By Chuck Wiser, I write the words to share what my eyes see and my heart feels

Given the seriousness of the situation with Russia’s invasion of Ukraine I decided to split my typical Thursday offerings surrounding the day with the serious topic one day and the more frivolous today.

I have often marveled at our language, its complexities, nuances, and some of the humor hidden therein. Along with a few other areas of my career path not followed and my employment history I might have considered becoming an English teacher had an early education been in the cards. I think I might have taken a non-traditional track in my educational offering’s however. Rather than spend four years teaching things including “dangling participles” and “conjugated verbs” along with telling me what they thought a poet was really saying, and meant instead of what he actually did say in writing, I would have taken a narrower approach.

Traditional (50 years ago) education has been challenged more recently by those who feel “career oriented” topics should be given more credence than when the Magna Carta was signed, or, how to substitute “X” for a real number in Algebra.

I’m not sure where I learned it or when I developed this trait, but I judge the grammar that I am using (or hearing) when I speak by “how it sounds”, and what I am writing by “how it looks”. For some reason my ear picks up on an incorrectly, or grammatically stated, term like “I seen” as opposed to the proper “I have seen” or “I saw.” When people, and this is predominantly done in “Coach speak”, say “I gotta” or “we gotta”, it grates on me. Somehow, they never learned the proper “I have to”. “I got a…” means that you acquired something. “I have to…” is something that you are required or strive, to do.

····················

SET EXERCISE 1 → Please write out, word for word, the records from the line containing "Screen dimensions: 1456x819" through the end of the records, omitting the pictures.

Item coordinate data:
····················

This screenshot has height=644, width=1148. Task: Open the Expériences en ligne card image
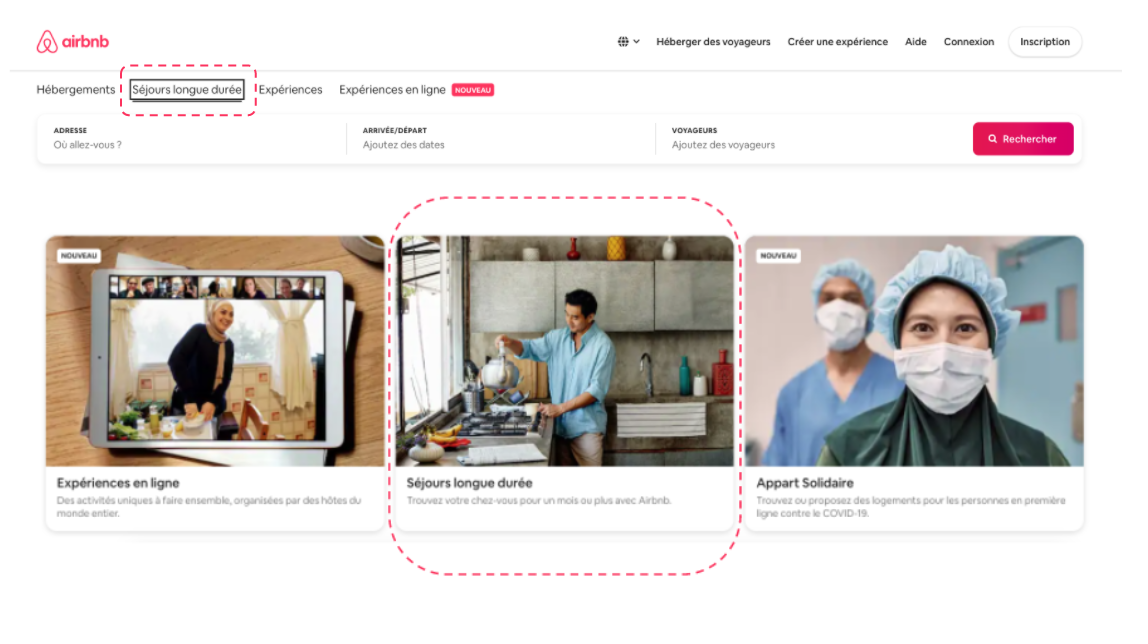215,351

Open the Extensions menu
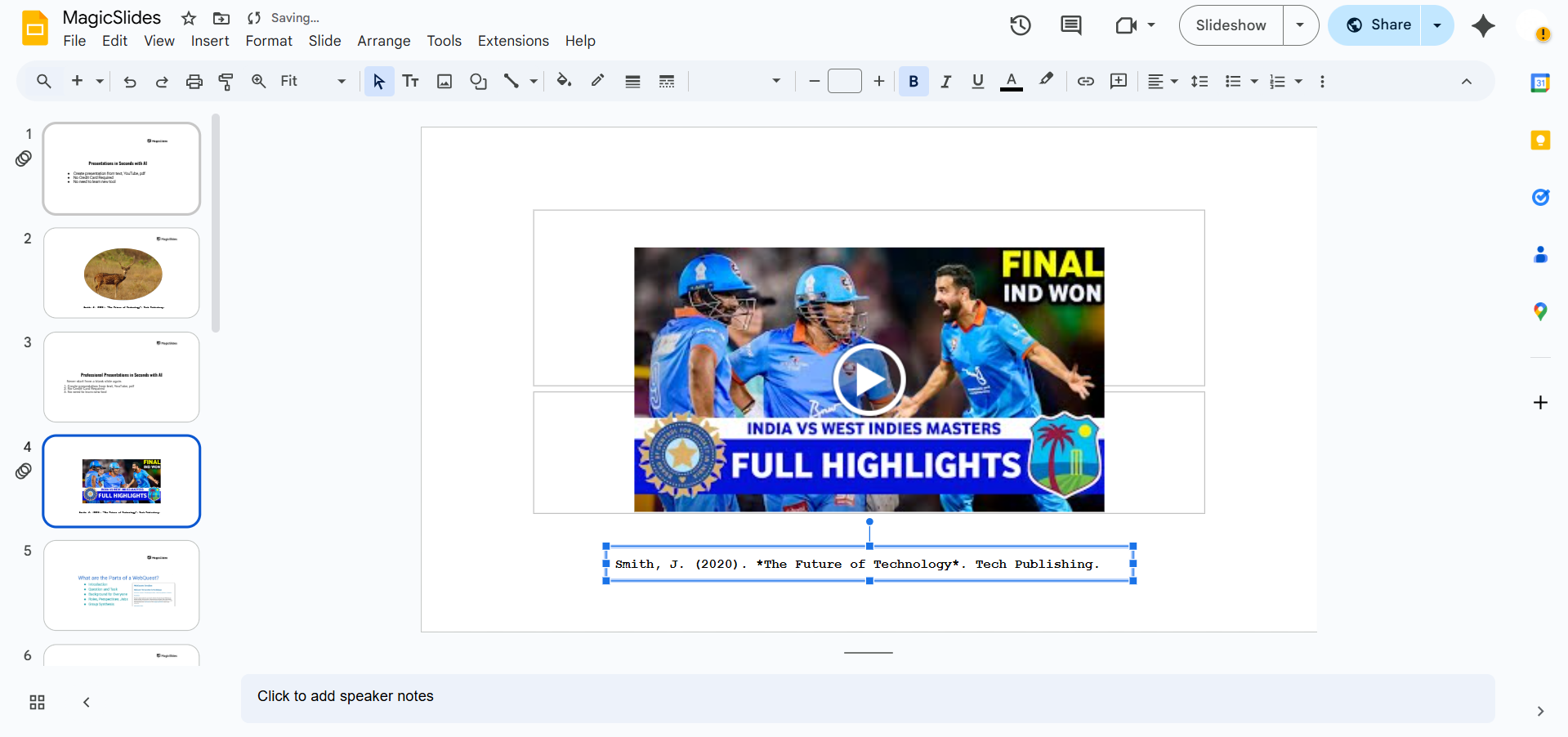click(x=513, y=41)
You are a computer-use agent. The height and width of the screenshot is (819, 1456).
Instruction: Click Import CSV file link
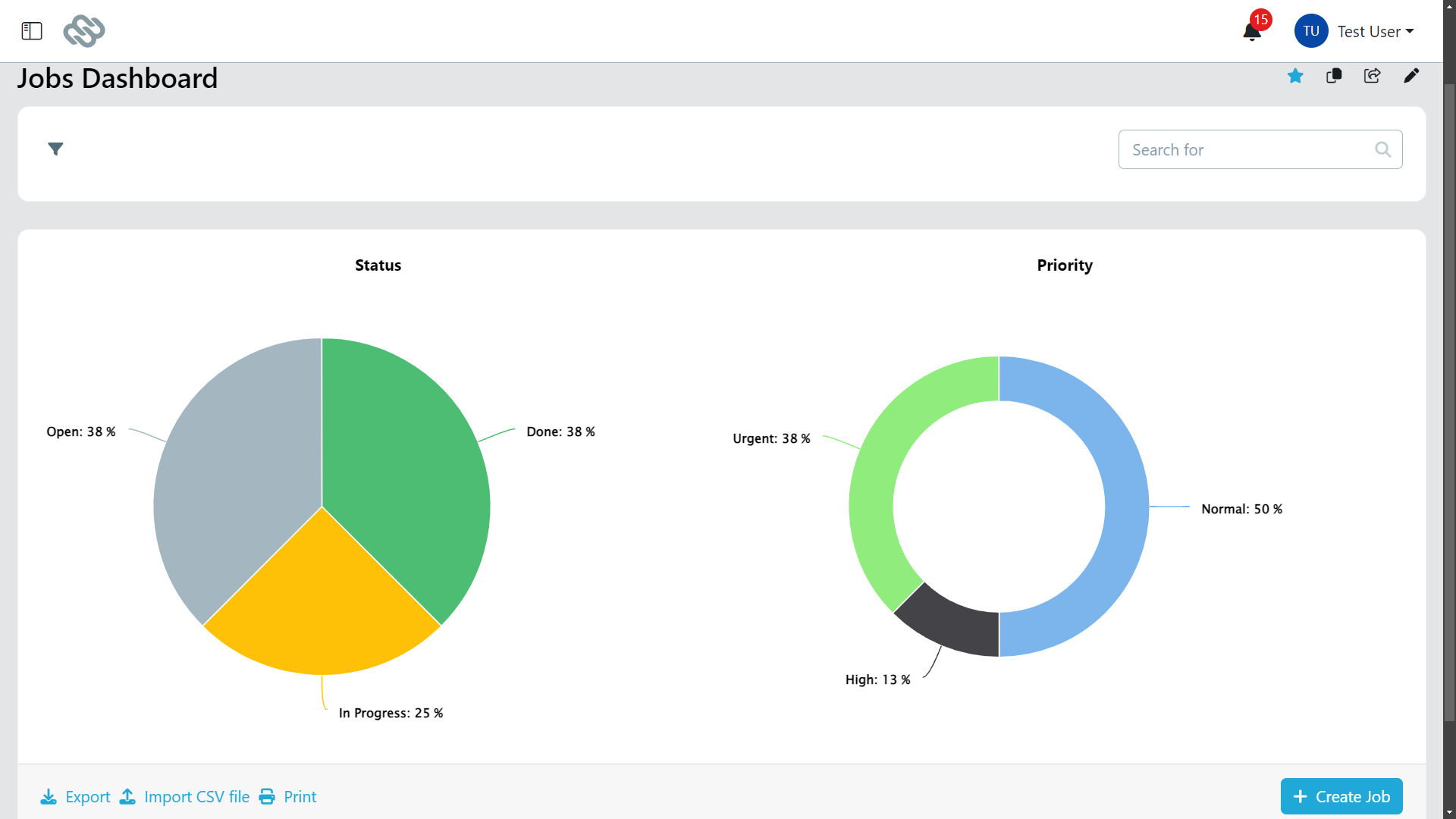[x=184, y=796]
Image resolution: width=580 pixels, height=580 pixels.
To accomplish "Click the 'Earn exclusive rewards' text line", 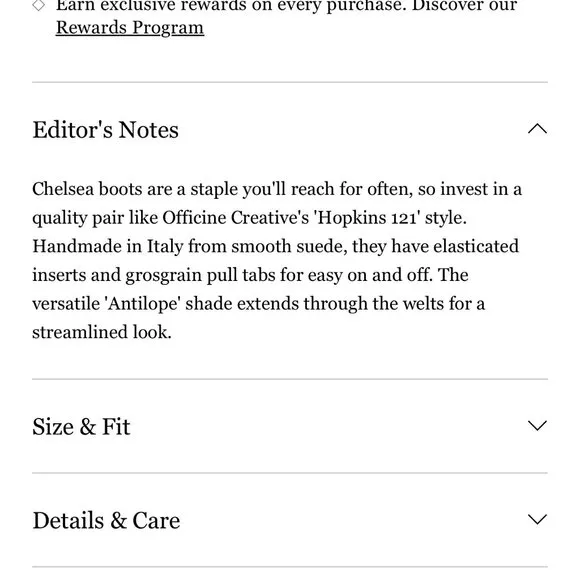I will click(x=286, y=5).
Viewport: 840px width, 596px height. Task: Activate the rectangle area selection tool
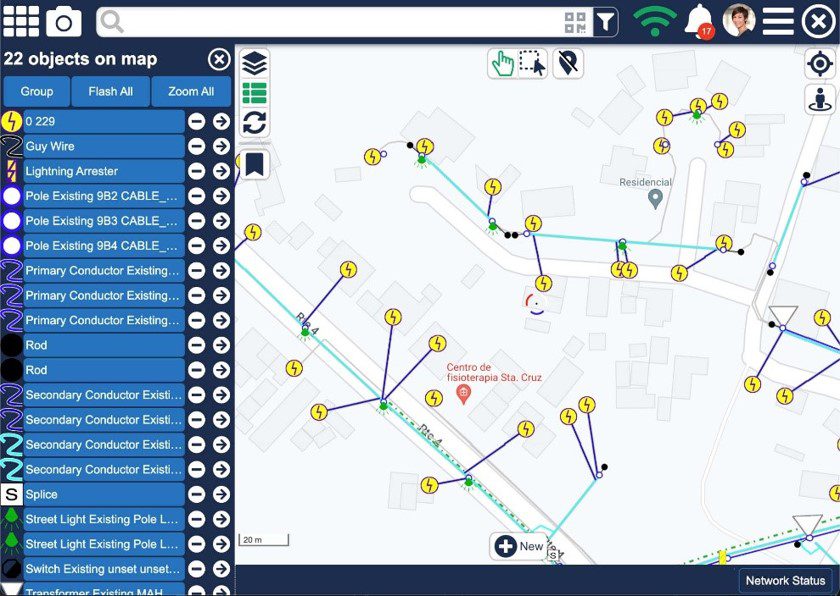[533, 63]
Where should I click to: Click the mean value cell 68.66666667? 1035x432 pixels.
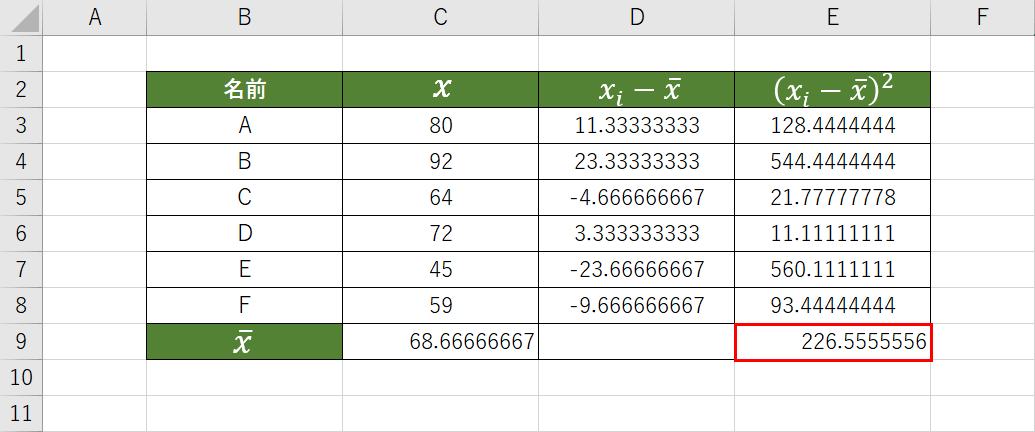[x=440, y=342]
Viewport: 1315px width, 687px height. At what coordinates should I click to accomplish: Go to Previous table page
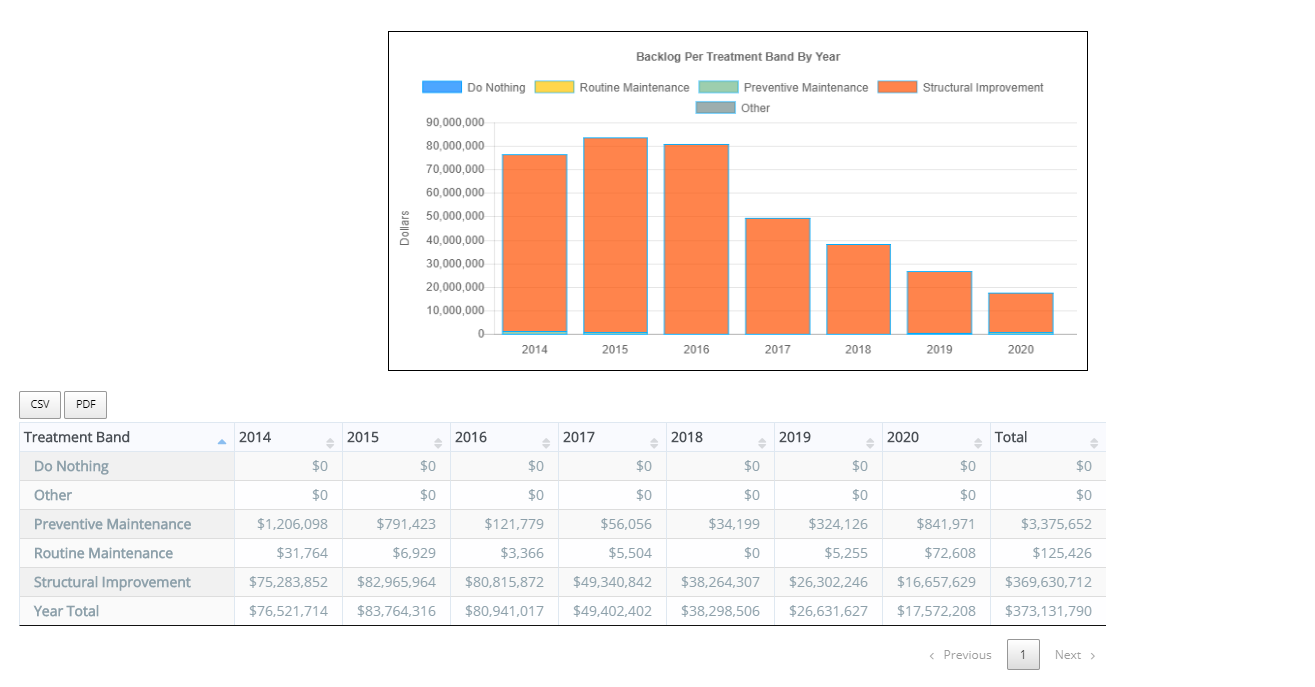[x=960, y=655]
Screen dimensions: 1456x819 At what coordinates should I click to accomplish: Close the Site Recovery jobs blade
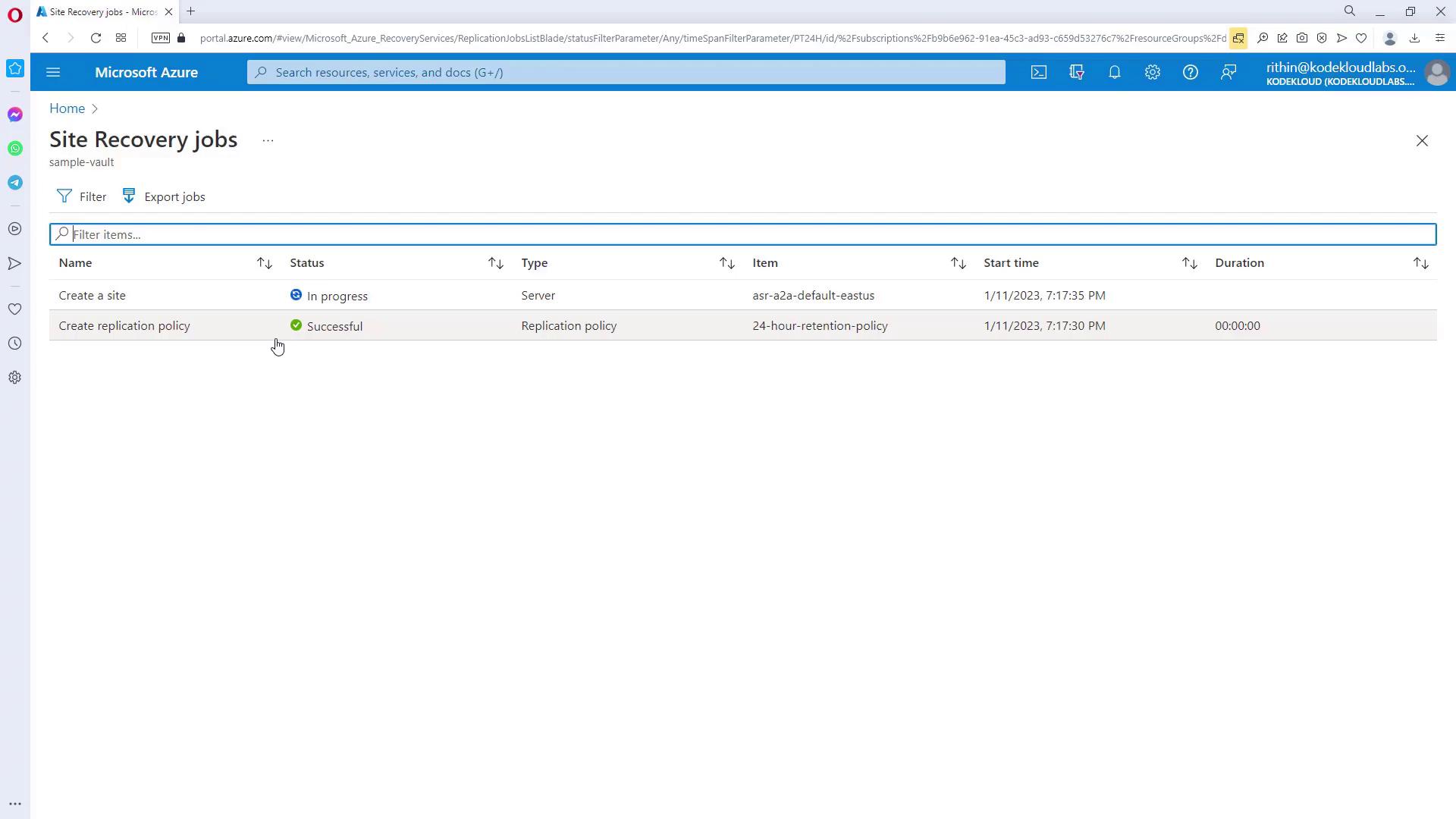pyautogui.click(x=1422, y=141)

····················

SET EXERCISE 2 →
Answer these questions about the grammar essay.
(a) What career does the writer say they might have considered had an early education been possible?
(b) By what standard does the writer judge the grammar of what they are writing?
(c) What does the writer give as the proper form of "I gotta"?

CORRECT RESULT 1 →
Screen dimensions: 1456x819 At what coordinates should I click to accomplish: Close the Site Recovery jobs blade
pyautogui.click(x=1422, y=141)

CORRECT RESULT 2 →
(a) Becoming an English teacher.
(b) By "how it looks".
(c) "I have to".